# [WHAT IS NEEDED]
What is the number of lines in the entries below that include the word "button"? Provide the number only.
===== EXERCISE DATA =====
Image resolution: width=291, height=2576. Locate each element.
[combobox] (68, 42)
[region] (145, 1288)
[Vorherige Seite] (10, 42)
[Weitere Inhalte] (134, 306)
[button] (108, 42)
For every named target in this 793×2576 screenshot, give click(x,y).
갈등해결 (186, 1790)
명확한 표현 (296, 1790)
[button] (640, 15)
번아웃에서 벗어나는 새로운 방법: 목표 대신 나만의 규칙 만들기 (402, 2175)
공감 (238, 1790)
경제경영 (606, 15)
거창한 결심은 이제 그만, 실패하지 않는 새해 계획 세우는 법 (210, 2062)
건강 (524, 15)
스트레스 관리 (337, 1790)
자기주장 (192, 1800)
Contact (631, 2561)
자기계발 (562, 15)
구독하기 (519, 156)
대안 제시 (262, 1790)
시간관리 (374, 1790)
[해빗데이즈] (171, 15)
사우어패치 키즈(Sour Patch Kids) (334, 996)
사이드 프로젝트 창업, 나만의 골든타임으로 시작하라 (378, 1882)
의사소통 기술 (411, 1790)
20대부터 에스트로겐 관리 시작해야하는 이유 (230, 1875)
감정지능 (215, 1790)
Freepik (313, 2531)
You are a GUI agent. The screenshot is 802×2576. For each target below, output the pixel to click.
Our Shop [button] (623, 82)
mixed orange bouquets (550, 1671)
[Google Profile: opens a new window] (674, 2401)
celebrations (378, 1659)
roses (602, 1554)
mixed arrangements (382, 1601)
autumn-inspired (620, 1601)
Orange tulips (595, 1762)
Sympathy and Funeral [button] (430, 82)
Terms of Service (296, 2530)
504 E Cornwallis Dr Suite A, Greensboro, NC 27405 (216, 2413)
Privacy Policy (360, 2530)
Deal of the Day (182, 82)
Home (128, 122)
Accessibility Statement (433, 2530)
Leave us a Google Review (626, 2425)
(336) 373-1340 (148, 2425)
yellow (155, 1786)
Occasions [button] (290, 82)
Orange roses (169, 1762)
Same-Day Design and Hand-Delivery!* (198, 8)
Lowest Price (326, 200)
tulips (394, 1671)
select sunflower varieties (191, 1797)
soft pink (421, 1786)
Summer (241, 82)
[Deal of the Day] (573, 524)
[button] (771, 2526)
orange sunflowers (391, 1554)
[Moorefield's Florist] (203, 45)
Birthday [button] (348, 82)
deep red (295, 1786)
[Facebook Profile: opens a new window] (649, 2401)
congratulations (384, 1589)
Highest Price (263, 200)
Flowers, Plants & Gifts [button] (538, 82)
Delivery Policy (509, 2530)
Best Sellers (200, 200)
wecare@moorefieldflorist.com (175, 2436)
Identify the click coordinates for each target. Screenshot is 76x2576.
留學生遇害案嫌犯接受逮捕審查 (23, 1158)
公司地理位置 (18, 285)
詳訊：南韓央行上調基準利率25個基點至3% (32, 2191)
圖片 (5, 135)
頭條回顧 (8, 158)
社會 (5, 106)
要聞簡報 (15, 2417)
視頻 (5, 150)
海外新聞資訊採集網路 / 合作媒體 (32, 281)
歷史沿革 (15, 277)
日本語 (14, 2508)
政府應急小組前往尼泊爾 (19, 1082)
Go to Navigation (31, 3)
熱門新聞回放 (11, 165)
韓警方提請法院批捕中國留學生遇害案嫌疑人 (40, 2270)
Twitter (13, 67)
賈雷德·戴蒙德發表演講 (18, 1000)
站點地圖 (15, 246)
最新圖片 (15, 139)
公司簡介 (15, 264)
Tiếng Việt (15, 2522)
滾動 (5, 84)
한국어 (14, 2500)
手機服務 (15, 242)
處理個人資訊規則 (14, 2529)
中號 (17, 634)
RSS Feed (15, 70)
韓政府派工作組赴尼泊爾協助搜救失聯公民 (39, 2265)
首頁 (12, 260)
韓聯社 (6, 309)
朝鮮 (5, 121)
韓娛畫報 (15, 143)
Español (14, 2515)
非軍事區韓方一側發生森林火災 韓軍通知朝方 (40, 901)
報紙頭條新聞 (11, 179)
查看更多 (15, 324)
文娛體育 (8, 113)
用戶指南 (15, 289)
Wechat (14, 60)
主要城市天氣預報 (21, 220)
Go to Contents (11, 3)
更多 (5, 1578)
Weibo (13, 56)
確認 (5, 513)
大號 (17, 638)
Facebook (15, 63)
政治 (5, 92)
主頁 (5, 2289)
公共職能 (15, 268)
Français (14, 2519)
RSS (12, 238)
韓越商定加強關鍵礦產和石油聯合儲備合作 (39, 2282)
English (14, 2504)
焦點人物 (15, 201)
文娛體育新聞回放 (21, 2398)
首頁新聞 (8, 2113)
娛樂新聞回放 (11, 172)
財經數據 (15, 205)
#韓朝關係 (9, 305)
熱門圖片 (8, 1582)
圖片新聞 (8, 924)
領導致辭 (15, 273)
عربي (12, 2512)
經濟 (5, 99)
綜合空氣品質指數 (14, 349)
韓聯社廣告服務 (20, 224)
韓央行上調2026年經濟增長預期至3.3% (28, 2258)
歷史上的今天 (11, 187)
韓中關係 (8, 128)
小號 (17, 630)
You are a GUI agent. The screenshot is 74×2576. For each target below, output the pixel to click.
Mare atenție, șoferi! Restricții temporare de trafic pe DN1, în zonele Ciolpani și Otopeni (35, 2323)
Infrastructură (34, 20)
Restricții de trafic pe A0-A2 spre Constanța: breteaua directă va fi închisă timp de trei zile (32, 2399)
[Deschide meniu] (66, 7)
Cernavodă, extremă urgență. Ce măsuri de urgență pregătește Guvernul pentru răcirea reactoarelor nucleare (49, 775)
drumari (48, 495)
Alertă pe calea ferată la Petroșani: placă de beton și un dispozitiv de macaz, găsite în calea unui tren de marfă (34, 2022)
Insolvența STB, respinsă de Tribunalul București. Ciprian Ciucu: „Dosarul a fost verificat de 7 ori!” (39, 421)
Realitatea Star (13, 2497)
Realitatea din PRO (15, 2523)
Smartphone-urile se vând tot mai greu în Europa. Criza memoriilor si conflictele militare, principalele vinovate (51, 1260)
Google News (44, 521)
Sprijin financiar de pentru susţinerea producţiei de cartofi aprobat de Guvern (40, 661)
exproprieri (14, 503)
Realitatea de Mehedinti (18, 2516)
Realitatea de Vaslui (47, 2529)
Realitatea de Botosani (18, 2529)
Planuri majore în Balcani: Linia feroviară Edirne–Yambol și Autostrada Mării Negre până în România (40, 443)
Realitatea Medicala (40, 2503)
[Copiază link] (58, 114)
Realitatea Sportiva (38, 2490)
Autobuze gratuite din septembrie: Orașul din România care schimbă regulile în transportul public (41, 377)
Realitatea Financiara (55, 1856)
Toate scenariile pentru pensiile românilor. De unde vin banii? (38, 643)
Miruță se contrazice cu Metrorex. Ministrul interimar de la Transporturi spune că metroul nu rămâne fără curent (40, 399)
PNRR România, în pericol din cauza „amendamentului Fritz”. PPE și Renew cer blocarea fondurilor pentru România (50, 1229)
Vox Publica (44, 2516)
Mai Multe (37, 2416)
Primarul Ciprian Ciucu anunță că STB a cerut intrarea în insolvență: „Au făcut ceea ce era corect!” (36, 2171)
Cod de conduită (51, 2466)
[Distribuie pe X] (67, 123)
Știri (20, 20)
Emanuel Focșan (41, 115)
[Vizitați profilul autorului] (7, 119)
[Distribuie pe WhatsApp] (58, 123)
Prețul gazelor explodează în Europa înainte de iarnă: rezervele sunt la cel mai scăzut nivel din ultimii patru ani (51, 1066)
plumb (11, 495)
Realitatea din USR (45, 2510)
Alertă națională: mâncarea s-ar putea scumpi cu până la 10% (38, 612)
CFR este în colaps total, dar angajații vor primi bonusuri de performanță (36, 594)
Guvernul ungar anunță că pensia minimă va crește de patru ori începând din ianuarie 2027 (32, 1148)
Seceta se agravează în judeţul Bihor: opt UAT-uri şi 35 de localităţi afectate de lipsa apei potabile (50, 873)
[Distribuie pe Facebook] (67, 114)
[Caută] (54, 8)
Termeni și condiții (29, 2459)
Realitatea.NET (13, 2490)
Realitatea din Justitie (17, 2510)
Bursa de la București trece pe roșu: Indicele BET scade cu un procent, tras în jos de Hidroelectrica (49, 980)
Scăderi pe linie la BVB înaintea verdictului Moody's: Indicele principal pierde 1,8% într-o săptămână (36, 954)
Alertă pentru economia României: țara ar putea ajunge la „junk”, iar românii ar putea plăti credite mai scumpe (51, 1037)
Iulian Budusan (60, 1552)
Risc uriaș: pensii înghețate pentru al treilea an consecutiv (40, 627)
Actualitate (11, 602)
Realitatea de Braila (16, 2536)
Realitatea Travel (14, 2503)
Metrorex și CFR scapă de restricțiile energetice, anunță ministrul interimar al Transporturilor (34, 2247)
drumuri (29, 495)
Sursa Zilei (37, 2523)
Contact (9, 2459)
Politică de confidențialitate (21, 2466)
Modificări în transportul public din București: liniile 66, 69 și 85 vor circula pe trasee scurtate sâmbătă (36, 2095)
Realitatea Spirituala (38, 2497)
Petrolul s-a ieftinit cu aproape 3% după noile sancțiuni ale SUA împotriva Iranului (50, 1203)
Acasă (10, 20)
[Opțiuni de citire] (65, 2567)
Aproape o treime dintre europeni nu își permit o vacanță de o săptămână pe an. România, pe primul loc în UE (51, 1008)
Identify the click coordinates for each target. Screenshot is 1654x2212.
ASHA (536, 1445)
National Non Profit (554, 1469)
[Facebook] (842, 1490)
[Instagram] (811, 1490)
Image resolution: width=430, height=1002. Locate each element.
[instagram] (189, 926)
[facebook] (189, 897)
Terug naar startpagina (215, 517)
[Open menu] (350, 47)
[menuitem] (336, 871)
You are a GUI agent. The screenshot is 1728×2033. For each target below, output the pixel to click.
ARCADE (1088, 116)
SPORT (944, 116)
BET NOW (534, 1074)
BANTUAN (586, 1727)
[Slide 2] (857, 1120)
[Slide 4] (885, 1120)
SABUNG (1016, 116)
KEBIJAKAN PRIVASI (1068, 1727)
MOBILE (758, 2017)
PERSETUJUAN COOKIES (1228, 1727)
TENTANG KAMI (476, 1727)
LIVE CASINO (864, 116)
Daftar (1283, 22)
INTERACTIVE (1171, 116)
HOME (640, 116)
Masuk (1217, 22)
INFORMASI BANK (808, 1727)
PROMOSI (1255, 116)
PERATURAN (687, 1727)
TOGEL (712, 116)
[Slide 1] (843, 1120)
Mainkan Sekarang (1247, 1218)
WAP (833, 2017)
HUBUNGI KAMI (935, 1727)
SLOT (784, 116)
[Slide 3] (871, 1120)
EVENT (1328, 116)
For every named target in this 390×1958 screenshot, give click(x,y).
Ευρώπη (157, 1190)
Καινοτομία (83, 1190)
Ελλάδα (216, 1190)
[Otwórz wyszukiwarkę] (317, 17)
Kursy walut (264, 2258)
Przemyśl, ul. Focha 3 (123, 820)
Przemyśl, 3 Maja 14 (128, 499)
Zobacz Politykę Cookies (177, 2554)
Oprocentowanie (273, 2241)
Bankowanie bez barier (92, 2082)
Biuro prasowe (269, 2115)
=====
# [RESPONSE AREA]
8